After "flying about" for 15 minutes or so trying to figure out what to do, I just got frustrated. I saw the power indicators but I had no idea how to activate any of them. And maybe I just haven't played enough Portal 2 lately, but seeing non-activated, round, metal devices on the wall doesn't help me know what those things are or what they do, or why I should try to activate them, or even how to activate them for that matter.

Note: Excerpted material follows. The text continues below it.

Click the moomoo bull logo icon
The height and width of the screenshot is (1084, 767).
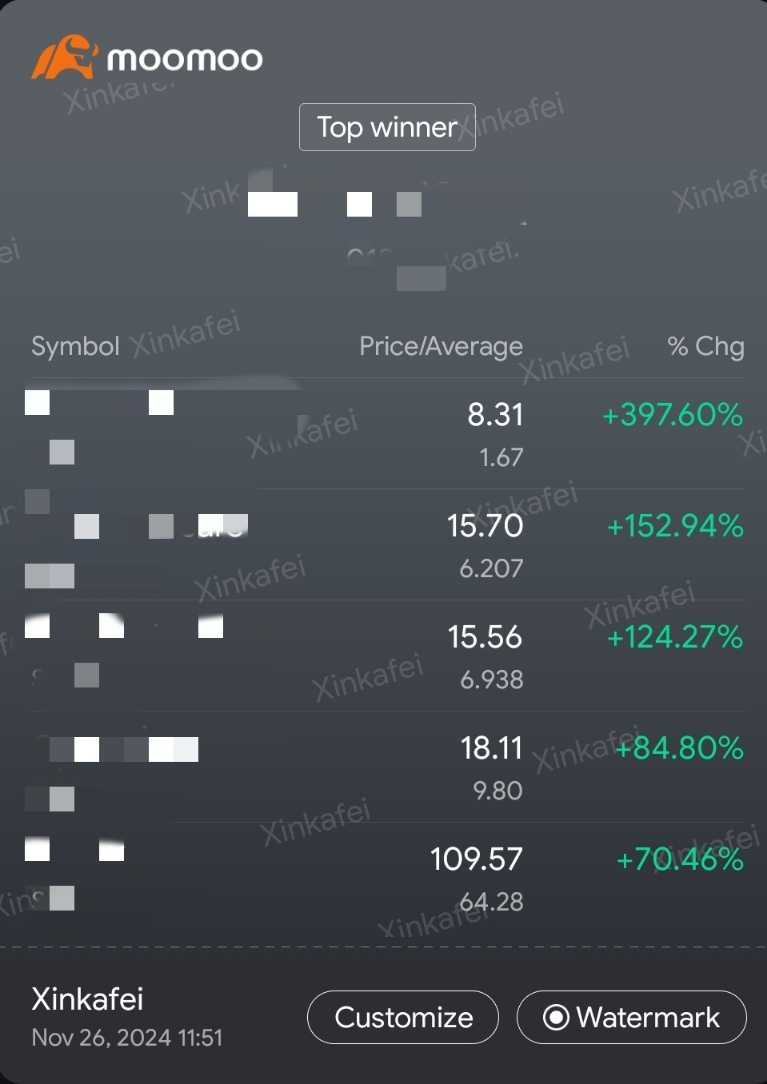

Finally I noticed some white wall way up high behind a glass wall, but what I actually noticed was that I could just barely see some of the wall that wasn't behind the glass wall, and if I jumped and shot the portal gun at it while in the air, I could hit it. I actually felt like I was cheating. Was this section of the wall supposed to be accessible from just standing around? Shouldn't I be "flying about" somehow to get up there? Later I realized it would be even easier to shoot that wall if I had been "flying about" from a certain position. But the layout of the level was such that nothing made me look the way I was supposed to look.

If you've ever played Valve games with the commentary on, you may have heard them talk about how players almost never look up, and you have to give them a reason to look up. (Come to think of it, I think it was the Half Life 2: Lost Coast Demo that specifically mentioned this.)

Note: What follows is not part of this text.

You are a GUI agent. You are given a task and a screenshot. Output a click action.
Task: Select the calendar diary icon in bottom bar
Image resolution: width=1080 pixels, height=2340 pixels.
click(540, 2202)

Almost immediately upon entering the test chamber I went to the place where I was supposed to look and "fly about" and see that patch of wall way up high, but there was something else that drew my attention away toward the opposite direction: A black section on the wall. This was curious to me because I hadn't seen it before. Everything else was grey or white. So I was busy trying to figure out what this black section of the wall was. After spending a minute or so trying to get into it or activate it somehow I decided I'd have to activate it from the other side of the lasers. So then my attention was turned to that. And as I said, that led to several minutes of me flying about trying to figure out what all those mechanical devices were for or how to activate them and wondering what was up on the shelf way up high by the acid or slime or whatever it is.

When I finally saw the patch of white wall behind the glass--or more accurately the patch of white wall that wasn't behind the glass--the puzzle was fairly straightforward and easy. I just needed to have an idea of where to begin.

But then again, had that been obvious from the beginning, the puzzle would have been solved in just a couple of minutes and may have seemed too easy.

At the end of it all, I was just too frustrated to want to try the Labyrinthine Treasure Hunt, especially after reading the description. It sounds too laborious and not enough fun, crazy, portal physics, action-y stuff.

So there's my review of Flying About.

Carol Haynes:
Oh dear - sorry! The intention of the game was to get you jumping through Portals to gain height to get onto the ledge on the left as you walk in - once up there the rest of the puzzle layout is pretty obvious. I though it would be clear that you had to get onto the ledge because you can actually do anything else in that part of the chamber. Also there are blue indicator lines up there showing you that is how you get the ball and cube to drop.

Have a look at the second puzzle it isn't nearly as quirky (remember flying about was my first attempt).

The thing to remember in Treasure Hunt is that all the items you collect en route are used almost immediately after you collect them but then to finsh the level you have to retrieve them all to use again at the exit (watch out for a mysterious button in the first room that doesn't seem to do anything - it is used at the end but is only a funnel ride away) - not nearly as tedious as it sounds at the end because you activate various shourtcuts to go back to the location of those bits and pieces. The level it self consists of a number of rooms and corridors, each with a fairly standard (easy) Portal test.